* **READING PASSAGE**:
=== Section Start ===

The Truth About Morals
For the wages of sin is death but the gift of God is eternal life in Christ Jesus our Lord. Romans 6:23
Arnold Toynbee, a historian and critic of Western civilization, will long be remembered. Toynbee, who died at the age of 86, was born on April 14, 1889 into a family of distinguished scholars and philanthropists. Although he was best known for his twelve-volume A Study of History, which was written over a 34-year period, Toynbee was still vocal about a wide range of topics from sex to religion to the spread of cities.
His extensive study of history notes a pattern in the rise and fall of civilizations–their birth, growth and decay, and also demonstrates that moral and spiritual decay were common factors in the decline of a great world power. Toynbee noted that 19 of the past 21 great civilizations of the world were not destroyed from without but rather were destroyed by moral and spiritual decadence from within.
Toynbee also believed that man was the highest spiritual presence in the universe, and that the human race can be saved from spiritual destruction only by recognizing the spiritual nature of man and by responding to the basic tenets of Christianity. Toynbee is not alone in his criticism of the contemporary world and its departure from Christian principles.
English journalist Malcolm Muggeridge, a one-time cynic and critic of Christianity, who did an about-face in the sunset years of his life, told about it in his book Jesus Rediscovered. Muggeridge, like Toynbee, noted the decline of civilization along with the rise of modern technology, and he believed that the further we move away from the principles of Christianity the more pagan we become. “Snuff out the light of the Gospel,” he declares, “and only gross darkness will remain.”

=== Section End ===

* **GIVEN RECORDS**:
=== Section Start ===

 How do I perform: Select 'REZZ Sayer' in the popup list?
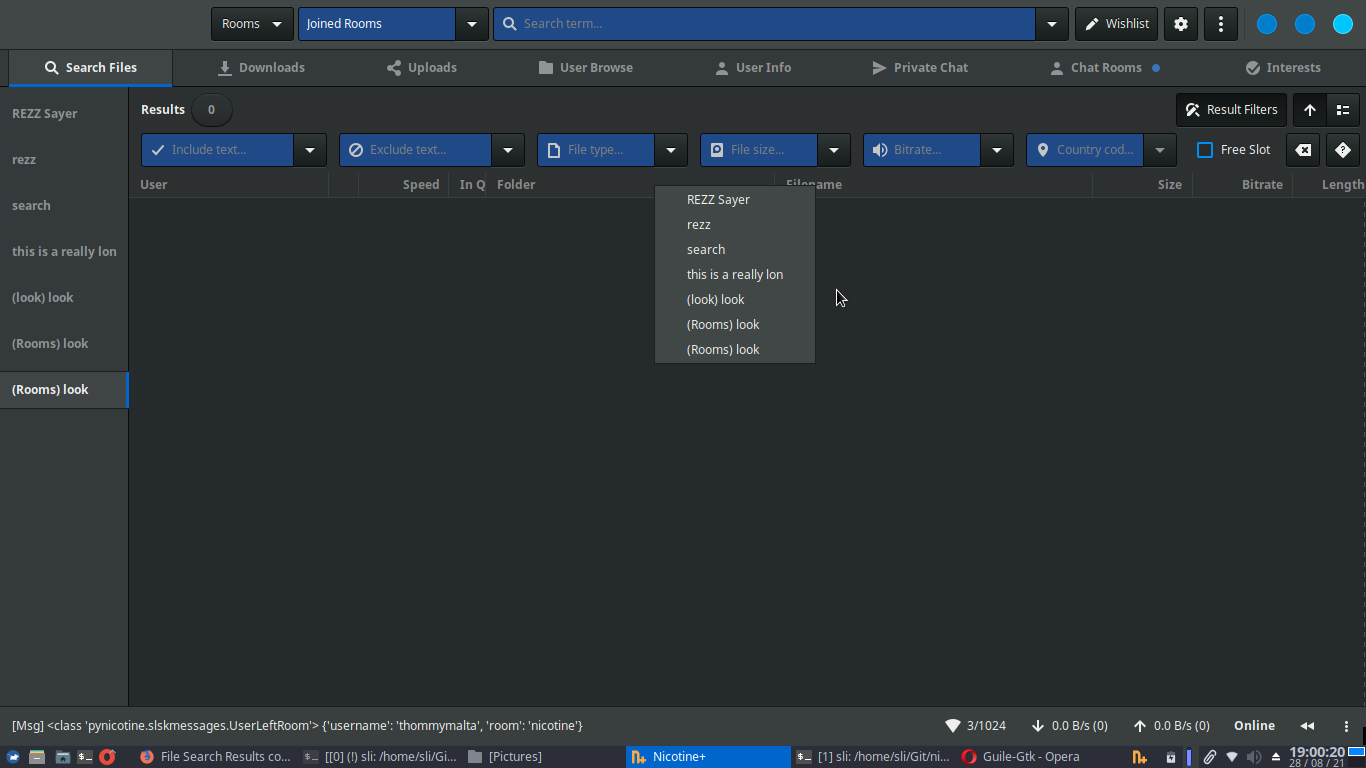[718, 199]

=== Section End ===
=== Section Start ===

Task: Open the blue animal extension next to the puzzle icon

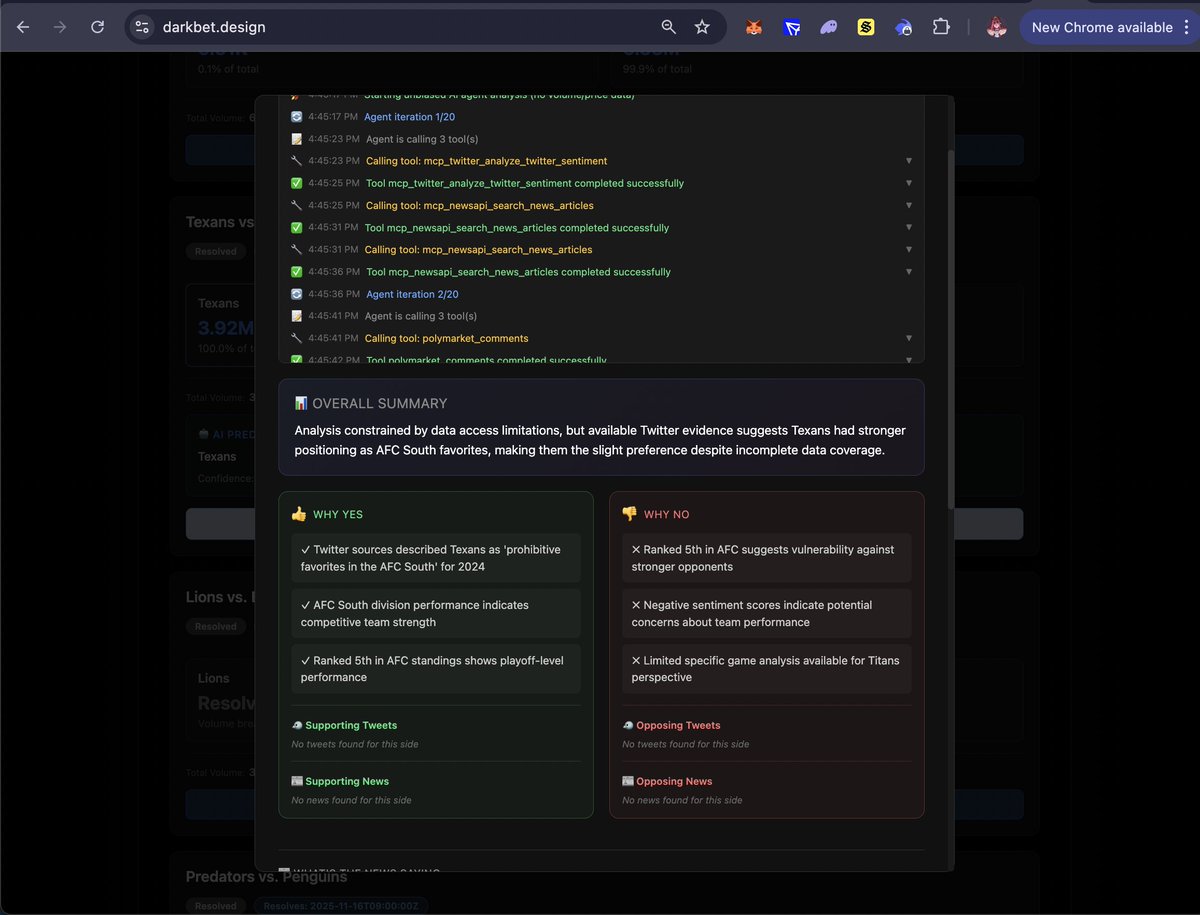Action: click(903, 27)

=== Section End ===

* **EXERCISE REQUIREMENTS**:
**1.** Please extract the stretch of the piece on morals from "His extensive study" through "decadence from within.".
**2.** Extend the piece on morals and civilization's decline, picking up after its final sentence.

* **ACTIVITY ANSWERS**:
**1.**
His extensive study of history notes a pattern in the rise and fall of civilizations–their birth, growth and decay, and also demonstrates that moral and spiritual decay were common factors in the decline of a great world power. Toynbee noted that 19 of the past 21 great civilizations of the world were not destroyed from without but rather were destroyed by moral and spiritual decadence from within.

**2.**
Christianity is not a way of life, though it vitally does affect the way men live; rather it involves a personal experience with Jesus Christ as a living person, but no thoughtful mentor of history would deny that those who have followed the lonely Galilean have left behind institutions which have benefited all mankind. Consider that in the wake of Christianity, you will find the great colleges and universities of our day–many of which were the very cradle of science and technology of the Twentieth century. Also you will find the hospitals in the big cities, as well as the far-flung remote mission stations of the world. Centuries ago the Psalmist wrote, “Blessed is the nation whose God is the Lord” (Psalm 33:12).
History stands like an open book. Though men may differ as to how it is interpreted, the facts of history stand—and none would deny what Toynbee so aptly observed—that civilizations follow a definite pattern. “History repeats itself,” we say, and since this is true there is a lesson to learn from history. History confirms what the Bible tells us about man’s nature: That the heart of man is basically sinful. Christ said out of the heart of man proceed evil thoughts, murders, adultery, and sexual sins.
The lesson of history also demonstrates that the sinful heart of man can be changed by the personal presence of Jesus Christ, and that the change He brings forever affects the future of man on this earth. The marble tombstone of Arnold Toynbee may someday crumble like the civilizations he wrote about, but there is one thing for certain. The principles observed by this great man, as well as the lessons of history he so aptly wrote about, will be just the same–be it ten years or a hundred years from now.